▸ **Text shown**
● ● ● ● ● ● ●

Statistical inference draws conclusions about populations from sample data. It bridges the gap between observed data and general principles.

Point Estimation

A point estimator θ̂ is a single value used to estimate an unknown parameter θ.

Properties of Estimators

Bias: Bias(θ̂) = E[θ̂] - θ. An estimator is unbiased if E[θ̂] = θ.

  • x̄ is unbiased for μ
  • s² (with n-1 denominator) is unbiased for σ²
  • s is biased for σ (but consistent)

Variance: Var(θ̂). Lower is better. The standard error SE(θ̂) = √Var(θ̂).

Mean Squared Error: MSE(θ̂) = Var(θ̂) + Bias²(θ̂). Combines bias and variance.

Consistency: θ̂ converges to θ as n → ∞ (in probability).

Efficiency: Among unbiased estimators, the one with smallest variance. The Cramér-Rao lower bound gives the minimum possible variance.

Maximum Likelihood Estimation (MLE)

Find θ that maximizes the likelihood function:

L(θ | x) = P(x | θ) = Πᵢ f(xᵢ | θ)

In practice, maximize the log-likelihood (easier, same maximum):

ℓ(θ) = Σᵢ ln f(xᵢ | θ)

Set ∂ℓ/∂θ = 0 and solve.

Example: Normal distribution MLE.

ℓ(μ, σ²) = -n/2 ln(2π) - n/2 ln(σ²) - Σ(xᵢ-μ)²/(2σ²)
∂ℓ/∂μ = 0 → μ̂ = x̄
∂ℓ/∂σ² = 0 → σ̂² = (1/n) Σ(xᵢ - x̄)²   (biased!)

Properties of MLE:

  • Asymptotically unbiased, consistent, efficient
  • Asymptotically normal: θ̂ → N(θ, I(θ)⁻¹) where I(θ) is the Fisher information
  • Invariant: if θ̂ is MLE of θ, then g(θ̂) is MLE of g(θ)

Method of Moments (MOM)

Set sample moments equal to population moments and solve:

(1/n) Σ xᵢᵏ = E[Xᵏ]    for k = 1, 2, ...

Simpler than MLE but generally less efficient.

Maximum A Posteriori (MAP)

Bayesian point estimate. Maximize the posterior:

θ̂_MAP = argmax P(θ | x) = argmax P(x | θ) P(θ)

MLE with a prior P(θ). When prior is uniform, MAP = MLE.

● ● ● ● ● ● ●

▸ **Data shown**
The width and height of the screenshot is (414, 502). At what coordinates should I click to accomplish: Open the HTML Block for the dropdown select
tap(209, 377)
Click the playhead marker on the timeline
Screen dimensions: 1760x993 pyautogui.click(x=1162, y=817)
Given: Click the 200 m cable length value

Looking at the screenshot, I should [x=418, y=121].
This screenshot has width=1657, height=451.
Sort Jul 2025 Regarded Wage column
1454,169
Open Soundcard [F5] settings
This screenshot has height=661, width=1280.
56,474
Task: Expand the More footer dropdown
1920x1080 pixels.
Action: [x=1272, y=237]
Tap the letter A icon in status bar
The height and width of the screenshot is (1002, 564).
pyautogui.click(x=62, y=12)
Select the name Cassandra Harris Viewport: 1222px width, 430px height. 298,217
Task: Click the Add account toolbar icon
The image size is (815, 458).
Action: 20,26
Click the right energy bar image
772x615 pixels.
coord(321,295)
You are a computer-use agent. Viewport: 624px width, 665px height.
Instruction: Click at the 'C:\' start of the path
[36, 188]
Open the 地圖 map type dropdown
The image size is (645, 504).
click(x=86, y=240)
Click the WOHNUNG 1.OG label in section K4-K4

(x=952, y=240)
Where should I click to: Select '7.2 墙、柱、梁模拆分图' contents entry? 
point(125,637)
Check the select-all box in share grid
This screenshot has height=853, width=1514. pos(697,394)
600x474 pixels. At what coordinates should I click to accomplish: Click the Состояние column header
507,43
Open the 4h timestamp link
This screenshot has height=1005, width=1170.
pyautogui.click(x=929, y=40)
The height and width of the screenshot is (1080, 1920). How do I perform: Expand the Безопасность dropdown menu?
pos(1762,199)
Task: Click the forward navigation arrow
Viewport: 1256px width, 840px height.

● ● ● ● ● ● ●

▸ **Your tasks**
1) According to the text on statistical inference, what does MAP equal when the prior is uniform?
2) Please write out the lines of the entries from the line with "600x474 pixels. At" to the line with "pos(1762,199)", including both of those lines.
The text on statistical inference and the entries are unrelated material.

▸ **Answer list**
1) MAP equals MLE.

2)
600x474 pixels. At what coordinates should I click to accomplish: Click the Состояние column header
507,43
Open the 4h timestamp link
This screenshot has height=1005, width=1170.
pyautogui.click(x=929, y=40)
The height and width of the screenshot is (1080, 1920). How do I perform: Expand the Безопасность dropdown menu?
pos(1762,199)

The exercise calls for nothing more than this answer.